The story really begins years earlier with Gretsch master salesman and player Jimmy Webster. During the World War II Webster was playing an all-white Harmony. Pictures of him playing the guitar turned up in an armed forces newsletter, interestingly titled The White Falcon.

After the war, Webster would wander the Gretsch factory, looking for ideas. The Falcon's outrageous blend of looks and features came from several places in the factory, as well as from Webster's penchant for gizmos.

From the drum side, Webster picked up gold sparkle drum material. From the banjo side, he saw the rhinestones and other ornamentation that bejeweled the high-end banjos.

He threw it all in the air, and a White Falcon came back down to him.

From its debut in '54, the Falcon featured gleaming white paint and gold sparkle trim, 24-karat gold-plated metal parts, ebony and real mother of pearl, all working together to dazzle players and dreamers alike. The guitar had three-layer white, gold and black binding, bird-themed engravings on the neck markers, a special winged headstock and "Cadillac G" tailpiece, so named becauce the "V" at the end was reminiscent of a Cadillac logo, back when Cadillac was "The Standard of the World," and the first GM division with modern V-8 engine, too.

All the Falcon's hardware was top-shelf, right down to the Grover Imperial tuners. It was also, except for the occasional Country Club, the only spruce-topped Gretsch. It was a big bird, too, at 17 inches wide and almost three inches deep.

The next year the 6134 White Penguin was introduced. Essentially a Duo-Jet trying to fly high, the Penguin sported most of the White Falcon features on a Jet body. Few were sold, and even those few are rarely seen today. While a Holy Grail for collectors, they are essentially a footnote to the White Falcon story. The penguin on the pickguard was memorable, though.

The Falcon remained essentially unchanged until 1958, when a new headstock style was introduced, with the Gretsch script running horizontally instead of vertically. Many of these also have a square metal nameplate on the headstock. Half-moon neo-classic markers replaced the block markers in '58.

For 1959, the Falcon gained a zero fret, along with a space control bridge replacing the Melita previously used. New wiring also debuted with FilterTron pickups and a three-position tone selector switch.

The 6137 Project-O-Sonic White Falcon was also introduced in 1958 or '59.

For 1962 big changes came to the Falcons, along with most of the rest of the Gretsch line. Bodies changed to a double-cutaway, thinner design and a double mute system and standby switch were the new features. The price was up to $800. If you wanted stereo, take a cool grand to the store.

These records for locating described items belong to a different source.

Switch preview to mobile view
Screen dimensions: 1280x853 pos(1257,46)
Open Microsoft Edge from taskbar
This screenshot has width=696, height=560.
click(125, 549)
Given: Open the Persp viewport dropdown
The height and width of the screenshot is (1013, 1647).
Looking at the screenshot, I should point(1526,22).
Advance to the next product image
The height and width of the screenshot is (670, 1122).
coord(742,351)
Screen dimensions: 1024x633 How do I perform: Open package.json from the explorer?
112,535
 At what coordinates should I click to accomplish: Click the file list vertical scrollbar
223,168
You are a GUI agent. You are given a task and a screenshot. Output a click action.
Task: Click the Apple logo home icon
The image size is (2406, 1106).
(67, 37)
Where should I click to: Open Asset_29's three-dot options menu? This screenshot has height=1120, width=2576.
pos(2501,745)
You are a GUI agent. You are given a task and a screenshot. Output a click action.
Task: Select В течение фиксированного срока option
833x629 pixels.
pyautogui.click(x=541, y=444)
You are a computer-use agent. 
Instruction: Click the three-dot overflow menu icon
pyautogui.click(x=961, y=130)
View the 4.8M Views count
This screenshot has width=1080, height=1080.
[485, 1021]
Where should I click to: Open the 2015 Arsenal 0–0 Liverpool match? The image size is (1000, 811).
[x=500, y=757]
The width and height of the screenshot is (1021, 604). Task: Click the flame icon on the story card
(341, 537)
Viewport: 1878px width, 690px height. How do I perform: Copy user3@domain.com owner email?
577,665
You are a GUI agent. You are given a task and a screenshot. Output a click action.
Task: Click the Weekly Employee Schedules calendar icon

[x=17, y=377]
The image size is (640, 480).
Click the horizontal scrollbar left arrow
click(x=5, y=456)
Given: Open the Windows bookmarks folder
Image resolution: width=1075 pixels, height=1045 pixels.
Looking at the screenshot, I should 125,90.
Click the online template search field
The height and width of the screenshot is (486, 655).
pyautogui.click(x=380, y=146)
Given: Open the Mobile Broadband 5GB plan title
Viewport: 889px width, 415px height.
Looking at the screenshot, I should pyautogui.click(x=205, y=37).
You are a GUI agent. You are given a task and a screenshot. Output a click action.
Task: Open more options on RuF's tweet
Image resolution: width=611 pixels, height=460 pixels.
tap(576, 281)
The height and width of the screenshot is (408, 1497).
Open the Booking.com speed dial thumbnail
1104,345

Gretsch couldn't seem to leave the bird alone, so in 1964 the Falcon was introduced to the "T-zone tempered treble" system, a slight angle on the highest frets said to improve treble response, and a new, telescoping arm vibrato.

Gadgets contined to be thrown at the Falcon. In 1966 it gained the "Amazing Gretsch Floating Sound Unit," a tuning fork which was supposed to dangle down in the body of the guitar to increase resonance and sustain. Most were promptly removed, as they made the Guitar of Kings a royal pain to set up. By now there were so many knobs and switches stuck on the White Falcon it took an electrical engineer, not a guitar player, to actually use one.

Much like the Cadillacs they took styling cues from and that other icon of the 50s, Elvis, the Falcons entered the '70s as a bloated parody of the cool they had once embodied. But during the '70s, Baldwin began taking some of the sillier "features" off Falcons. Whether this was a good idea that actually came from the Baldwin offices or just another example of cost-cutting is open to debate. Single cutaway Falcons were also re-introduced in 1974, bringing back even more of the classic, uncluttered style.

Currently, the revitalized Gretsch company offers several reissue versions of the White Falcon, as well as variants such as the Black Falcon and White Falcon Rancher.